[Start GIVEN INFORMATION]

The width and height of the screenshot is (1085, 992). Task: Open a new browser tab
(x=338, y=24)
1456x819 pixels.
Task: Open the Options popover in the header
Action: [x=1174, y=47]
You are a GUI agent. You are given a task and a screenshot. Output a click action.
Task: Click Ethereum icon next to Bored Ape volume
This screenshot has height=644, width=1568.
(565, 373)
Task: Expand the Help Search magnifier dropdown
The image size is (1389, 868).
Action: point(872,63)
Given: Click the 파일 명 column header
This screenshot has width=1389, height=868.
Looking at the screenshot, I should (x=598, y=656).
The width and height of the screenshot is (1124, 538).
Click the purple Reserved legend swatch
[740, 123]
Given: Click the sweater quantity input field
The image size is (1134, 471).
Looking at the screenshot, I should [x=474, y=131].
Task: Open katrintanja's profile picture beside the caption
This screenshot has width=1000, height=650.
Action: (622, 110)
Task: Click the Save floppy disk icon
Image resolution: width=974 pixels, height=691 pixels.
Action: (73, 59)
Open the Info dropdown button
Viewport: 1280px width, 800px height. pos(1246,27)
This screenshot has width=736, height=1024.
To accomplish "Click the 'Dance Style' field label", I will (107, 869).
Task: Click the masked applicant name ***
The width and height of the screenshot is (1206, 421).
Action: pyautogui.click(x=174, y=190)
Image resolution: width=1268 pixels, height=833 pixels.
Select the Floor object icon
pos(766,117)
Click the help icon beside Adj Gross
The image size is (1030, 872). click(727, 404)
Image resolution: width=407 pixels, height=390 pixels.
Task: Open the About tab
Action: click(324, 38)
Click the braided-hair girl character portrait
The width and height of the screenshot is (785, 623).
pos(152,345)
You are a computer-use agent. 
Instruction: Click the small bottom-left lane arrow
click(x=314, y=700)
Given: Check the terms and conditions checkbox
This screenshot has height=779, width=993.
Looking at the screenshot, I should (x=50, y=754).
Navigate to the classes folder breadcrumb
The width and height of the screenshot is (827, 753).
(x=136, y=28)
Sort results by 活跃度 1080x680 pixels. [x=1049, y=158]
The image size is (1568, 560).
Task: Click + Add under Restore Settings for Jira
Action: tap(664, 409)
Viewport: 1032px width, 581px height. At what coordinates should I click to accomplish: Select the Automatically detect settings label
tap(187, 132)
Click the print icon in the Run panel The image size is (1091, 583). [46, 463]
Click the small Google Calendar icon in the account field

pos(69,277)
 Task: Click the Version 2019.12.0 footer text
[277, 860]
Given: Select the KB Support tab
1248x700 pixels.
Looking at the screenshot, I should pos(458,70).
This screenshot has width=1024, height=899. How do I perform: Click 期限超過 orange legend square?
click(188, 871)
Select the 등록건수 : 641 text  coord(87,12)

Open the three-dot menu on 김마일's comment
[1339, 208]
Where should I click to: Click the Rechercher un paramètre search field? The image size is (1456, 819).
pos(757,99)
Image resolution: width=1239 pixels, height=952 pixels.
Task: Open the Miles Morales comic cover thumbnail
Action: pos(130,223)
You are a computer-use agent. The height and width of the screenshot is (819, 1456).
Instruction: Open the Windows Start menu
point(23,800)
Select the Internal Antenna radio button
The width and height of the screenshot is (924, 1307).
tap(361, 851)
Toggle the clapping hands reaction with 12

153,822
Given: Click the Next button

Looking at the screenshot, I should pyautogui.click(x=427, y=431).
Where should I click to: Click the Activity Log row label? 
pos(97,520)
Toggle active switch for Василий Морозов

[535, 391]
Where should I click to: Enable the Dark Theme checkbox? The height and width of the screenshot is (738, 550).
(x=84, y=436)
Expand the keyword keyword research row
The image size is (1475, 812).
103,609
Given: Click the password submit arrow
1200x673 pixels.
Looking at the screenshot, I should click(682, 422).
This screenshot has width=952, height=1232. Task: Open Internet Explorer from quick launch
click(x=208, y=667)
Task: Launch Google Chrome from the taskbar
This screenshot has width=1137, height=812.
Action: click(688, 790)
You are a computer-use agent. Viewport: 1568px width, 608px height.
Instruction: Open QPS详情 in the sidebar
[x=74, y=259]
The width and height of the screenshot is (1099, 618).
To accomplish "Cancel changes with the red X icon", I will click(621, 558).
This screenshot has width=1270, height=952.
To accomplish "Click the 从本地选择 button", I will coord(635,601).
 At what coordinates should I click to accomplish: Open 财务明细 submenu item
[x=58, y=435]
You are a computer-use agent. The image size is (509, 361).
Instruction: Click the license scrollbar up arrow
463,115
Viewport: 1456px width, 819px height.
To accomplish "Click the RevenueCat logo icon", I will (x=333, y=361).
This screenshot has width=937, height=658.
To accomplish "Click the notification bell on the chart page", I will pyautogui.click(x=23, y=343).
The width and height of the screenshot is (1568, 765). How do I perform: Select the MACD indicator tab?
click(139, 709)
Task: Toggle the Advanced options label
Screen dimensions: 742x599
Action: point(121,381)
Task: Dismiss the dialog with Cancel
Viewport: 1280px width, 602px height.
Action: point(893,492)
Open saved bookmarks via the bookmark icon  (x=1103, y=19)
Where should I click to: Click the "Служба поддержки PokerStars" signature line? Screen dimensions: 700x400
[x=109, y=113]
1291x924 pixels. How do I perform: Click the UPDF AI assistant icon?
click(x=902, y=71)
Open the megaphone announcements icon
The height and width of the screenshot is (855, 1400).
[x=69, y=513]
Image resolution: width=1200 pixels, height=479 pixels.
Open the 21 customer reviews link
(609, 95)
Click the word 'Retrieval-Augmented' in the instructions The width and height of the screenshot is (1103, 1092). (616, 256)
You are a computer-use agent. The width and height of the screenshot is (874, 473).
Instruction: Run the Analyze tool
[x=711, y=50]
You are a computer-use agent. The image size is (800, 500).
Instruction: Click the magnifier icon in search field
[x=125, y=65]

[End GIVEN INFORMATION]

## GOAL OF THE EXERCISE
Copy every one of the records above verbatim, from the first line to the last.

## SOLUTION TO THIS PROBLEM
The width and height of the screenshot is (1085, 992). Task: Open a new browser tab
(x=338, y=24)
1456x819 pixels.
Task: Open the Options popover in the header
Action: [x=1174, y=47]
You are a GUI agent. You are given a task and a screenshot. Output a click action.
Task: Click Ethereum icon next to Bored Ape volume
This screenshot has height=644, width=1568.
(565, 373)
Task: Expand the Help Search magnifier dropdown
The image size is (1389, 868).
Action: point(872,63)
Given: Click the 파일 명 column header
This screenshot has width=1389, height=868.
Looking at the screenshot, I should (x=598, y=656).
The width and height of the screenshot is (1124, 538).
Click the purple Reserved legend swatch
[740, 123]
Given: Click the sweater quantity input field
The image size is (1134, 471).
Looking at the screenshot, I should [x=474, y=131].
Task: Open katrintanja's profile picture beside the caption
This screenshot has width=1000, height=650.
Action: (622, 110)
Task: Click the Save floppy disk icon
Image resolution: width=974 pixels, height=691 pixels.
Action: (73, 59)
Open the Info dropdown button
Viewport: 1280px width, 800px height. pos(1246,27)
This screenshot has width=736, height=1024.
To accomplish "Click the 'Dance Style' field label", I will (107, 869).
Task: Click the masked applicant name ***
The width and height of the screenshot is (1206, 421).
Action: pyautogui.click(x=174, y=190)
Image resolution: width=1268 pixels, height=833 pixels.
Select the Floor object icon
pos(766,117)
Click the help icon beside Adj Gross
The image size is (1030, 872). click(727, 404)
Image resolution: width=407 pixels, height=390 pixels.
Task: Open the About tab
Action: click(324, 38)
Click the braided-hair girl character portrait
The width and height of the screenshot is (785, 623).
pos(152,345)
You are a computer-use agent. 
Instruction: Click the small bottom-left lane arrow
click(x=314, y=700)
Given: Check the terms and conditions checkbox
This screenshot has height=779, width=993.
Looking at the screenshot, I should (x=50, y=754).
Navigate to the classes folder breadcrumb
The width and height of the screenshot is (827, 753).
(x=136, y=28)
Sort results by 活跃度 1080x680 pixels. [x=1049, y=158]
The image size is (1568, 560).
Task: Click + Add under Restore Settings for Jira
Action: tap(664, 409)
Viewport: 1032px width, 581px height. At what coordinates should I click to accomplish: Select the Automatically detect settings label
tap(187, 132)
Click the print icon in the Run panel The image size is (1091, 583). [46, 463]
Click the small Google Calendar icon in the account field

pos(69,277)
 Task: Click the Version 2019.12.0 footer text
[277, 860]
Given: Select the KB Support tab
1248x700 pixels.
Looking at the screenshot, I should pos(458,70).
This screenshot has width=1024, height=899. How do I perform: Click 期限超過 orange legend square?
click(188, 871)
Select the 등록건수 : 641 text  coord(87,12)

Open the three-dot menu on 김마일's comment
[1339, 208]
Where should I click to: Click the Rechercher un paramètre search field? The image size is (1456, 819).
pos(757,99)
Image resolution: width=1239 pixels, height=952 pixels.
Task: Open the Miles Morales comic cover thumbnail
Action: pos(130,223)
You are a computer-use agent. The height and width of the screenshot is (819, 1456).
Instruction: Open the Windows Start menu
point(23,800)
Select the Internal Antenna radio button
The width and height of the screenshot is (924, 1307).
tap(361, 851)
Toggle the clapping hands reaction with 12

153,822
Given: Click the Next button

Looking at the screenshot, I should pyautogui.click(x=427, y=431).
Where should I click to: Click the Activity Log row label? 
pos(97,520)
Toggle active switch for Василий Морозов

[535, 391]
Where should I click to: Enable the Dark Theme checkbox? The height and width of the screenshot is (738, 550).
(x=84, y=436)
Expand the keyword keyword research row
The image size is (1475, 812).
103,609
Given: Click the password submit arrow
1200x673 pixels.
Looking at the screenshot, I should click(682, 422).
This screenshot has width=952, height=1232. Task: Open Internet Explorer from quick launch
click(x=208, y=667)
Task: Launch Google Chrome from the taskbar
This screenshot has width=1137, height=812.
Action: click(688, 790)
You are a computer-use agent. Viewport: 1568px width, 608px height.
Instruction: Open QPS详情 in the sidebar
[x=74, y=259]
The width and height of the screenshot is (1099, 618).
To accomplish "Cancel changes with the red X icon", I will click(621, 558).
This screenshot has width=1270, height=952.
To accomplish "Click the 从本地选择 button", I will coord(635,601).
 At what coordinates should I click to accomplish: Open 财务明细 submenu item
[x=58, y=435]
You are a computer-use agent. The image size is (509, 361).
Instruction: Click the license scrollbar up arrow
463,115
Viewport: 1456px width, 819px height.
To accomplish "Click the RevenueCat logo icon", I will (x=333, y=361).
This screenshot has width=937, height=658.
To accomplish "Click the notification bell on the chart page", I will pyautogui.click(x=23, y=343).
The width and height of the screenshot is (1568, 765). How do I perform: Select the MACD indicator tab?
click(139, 709)
Task: Toggle the Advanced options label
Screen dimensions: 742x599
Action: point(121,381)
Task: Dismiss the dialog with Cancel
Viewport: 1280px width, 602px height.
Action: point(893,492)
Open saved bookmarks via the bookmark icon  (x=1103, y=19)
Where should I click to: Click the "Служба поддержки PokerStars" signature line? Screen dimensions: 700x400
[x=109, y=113]
1291x924 pixels. How do I perform: Click the UPDF AI assistant icon?
click(x=902, y=71)
Open the megaphone announcements icon
The height and width of the screenshot is (855, 1400).
[x=69, y=513]
Image resolution: width=1200 pixels, height=479 pixels.
Open the 21 customer reviews link
(609, 95)
Click the word 'Retrieval-Augmented' in the instructions The width and height of the screenshot is (1103, 1092). (616, 256)
You are a computer-use agent. The width and height of the screenshot is (874, 473).
Instruction: Run the Analyze tool
[x=711, y=50]
You are a computer-use agent. The image size is (800, 500).
Instruction: Click the magnifier icon in search field
[x=125, y=65]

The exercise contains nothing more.